A formal reception for group refreshment and healing

Formal funeral services can be extremely emotional, as people process feelings, deliver eulogies, listen to stories, and grieve together. After the ceremony, it can be nice to organize a reception for guests to unwind after the service and enjoy some food and casual visiting with friends and relatives. The location of the service determines where you’ll meet for refreshments afterward. In most instances, this might be at the banquet hall of the service, a church basement or hall, or even a local restaurant for a meal or appetizers. However, as with the many events that have been held virtually over the last year, a reception can also be held over Zoom or other webinar platform.

If it is safe to do so and you are able to gather physically, it can be nice to serve the favorite foods of the deceased at the reception, or encourage people to enjoy a certain recipe or cuisine from their location.
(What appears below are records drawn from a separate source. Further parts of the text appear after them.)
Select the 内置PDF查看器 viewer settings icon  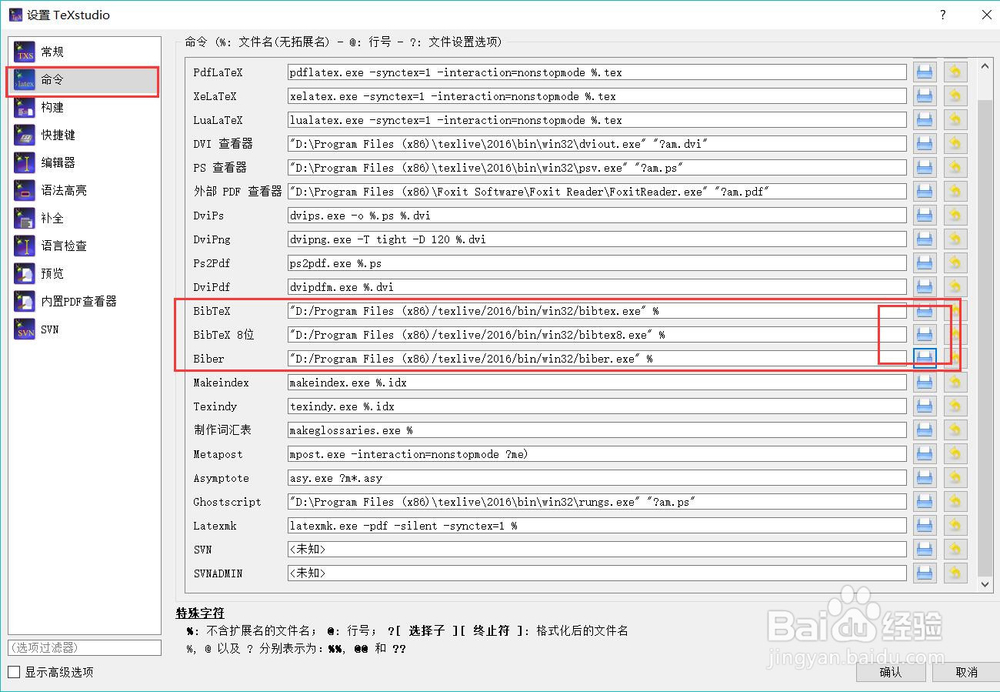[24, 300]
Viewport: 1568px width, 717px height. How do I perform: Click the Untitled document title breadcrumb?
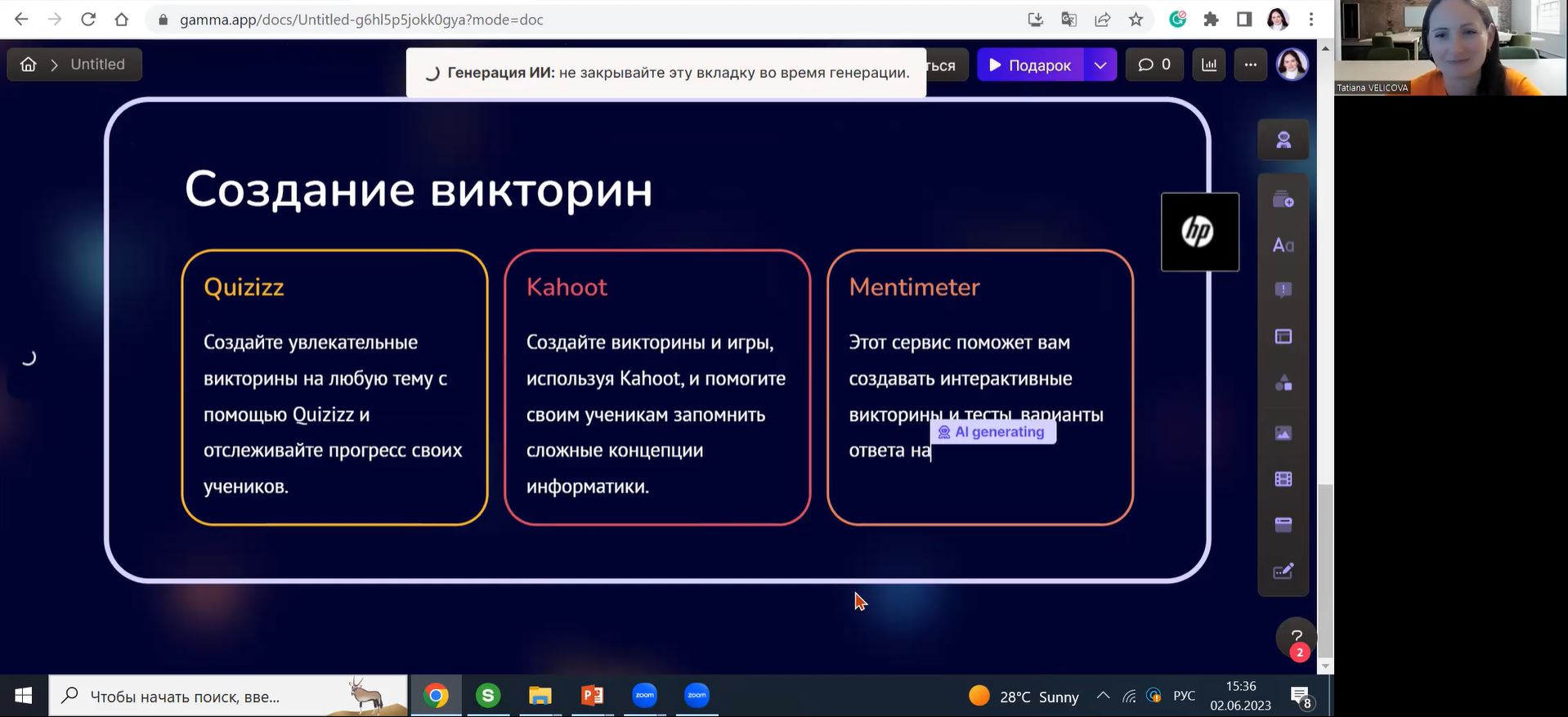pyautogui.click(x=97, y=65)
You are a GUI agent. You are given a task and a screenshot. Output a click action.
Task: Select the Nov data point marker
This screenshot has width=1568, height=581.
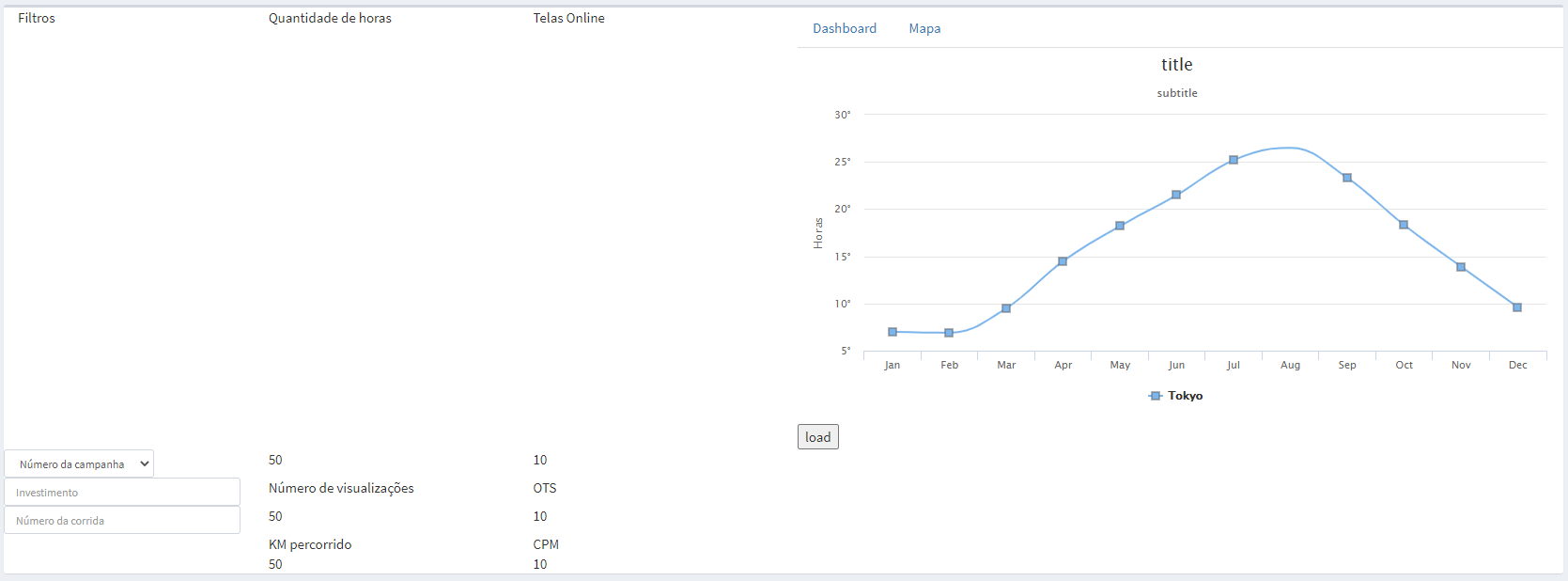1461,267
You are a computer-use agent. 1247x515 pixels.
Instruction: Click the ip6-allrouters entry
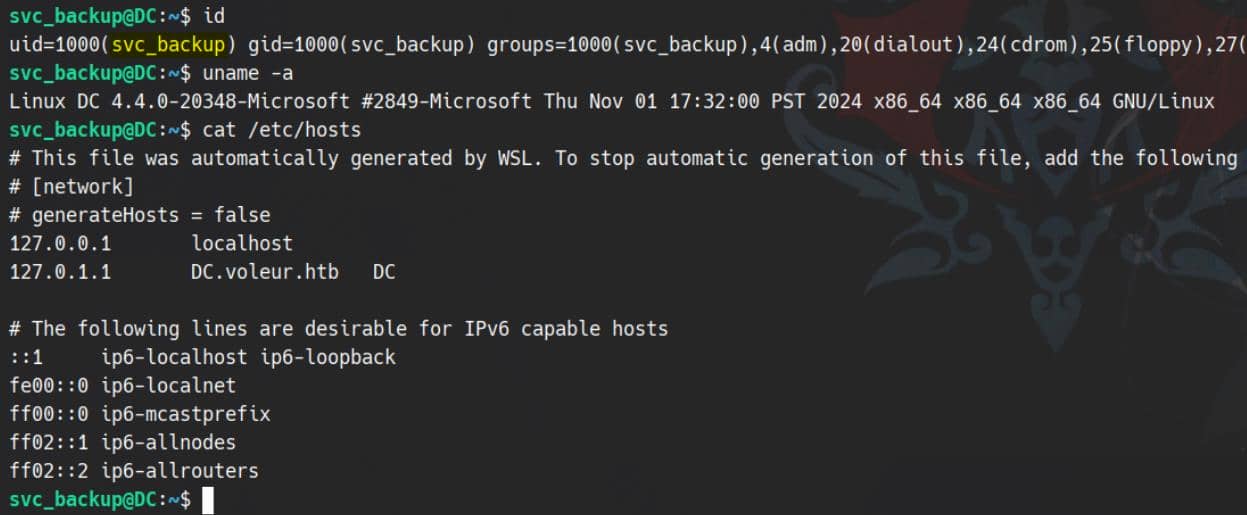[180, 470]
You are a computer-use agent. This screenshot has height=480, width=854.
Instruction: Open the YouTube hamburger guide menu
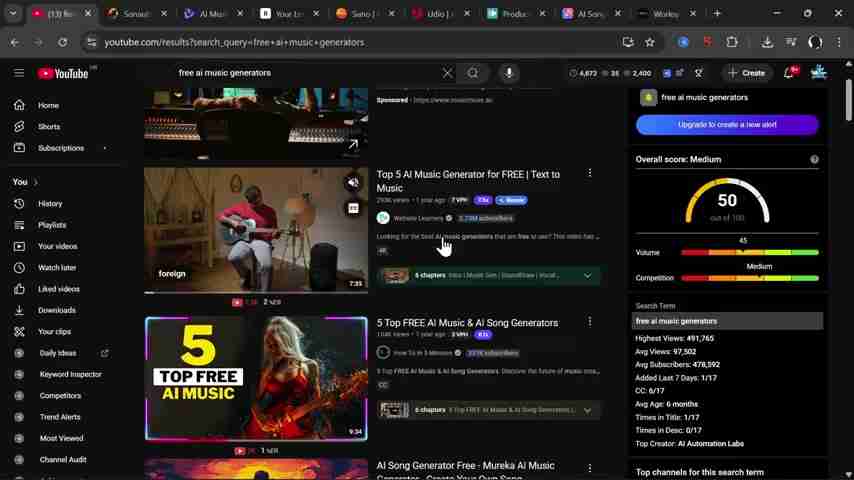pos(18,73)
This after-service time is also a good place to provide guestbooks to sign and set up memory tables (or virtual show and tell) with memorable items of your loved one, including a homemade memory board or a slideshow. Again, during this digital age, all of these kinds of programming can also be conducted virtually.

A musical memorial service to share art, stories, and memories

Celebration of LifeWhether virtually or physically, one meaningful way to celebrate a loved one is through inviting the people who knew them to share their memories. For a more structured feeling to the program, you might ask a clergy member, family, or a close friend to lead the event, and then invite additional speakers to talk about the person’s life, dreams, aspirations, accomplishment, hobbies, and family life.

Another important component to a celebration of life program is providing music or other art forms. Throughout human history, people turn to the arts to process difficult feelings and find solace in the feelings articulated through art. Consider what readings and music should be part of the service and choose selections beloved by the person you’re celebrating, or have some spiritual versus, poetry, or literature to read aloud if music wasn’t an important part of their life.

[Read: Memorial Service Checklist: Your Guide to Planning a Celebration of Life]

Also, showing the meaningful moments of a person’s life can offer a sense of closure and healing. Consider compiling a tribute videos or a slideshow to really capture the essence of your loved one. The details of the celebration will always vary because this program will be deeply personal.

A casual gathering of friends and relatives

Sometimes, you might prefer to simply provide a space to gather. Again, this space might be a hall or event room, or it could be hosted on a web platform where you invite individuals located from around the country or even world to join. Whether physically or virtually, talking, laughing, and remembering the good times can feel more like a party than any kind of formal ceremony – something your loved one would certainly appreciate.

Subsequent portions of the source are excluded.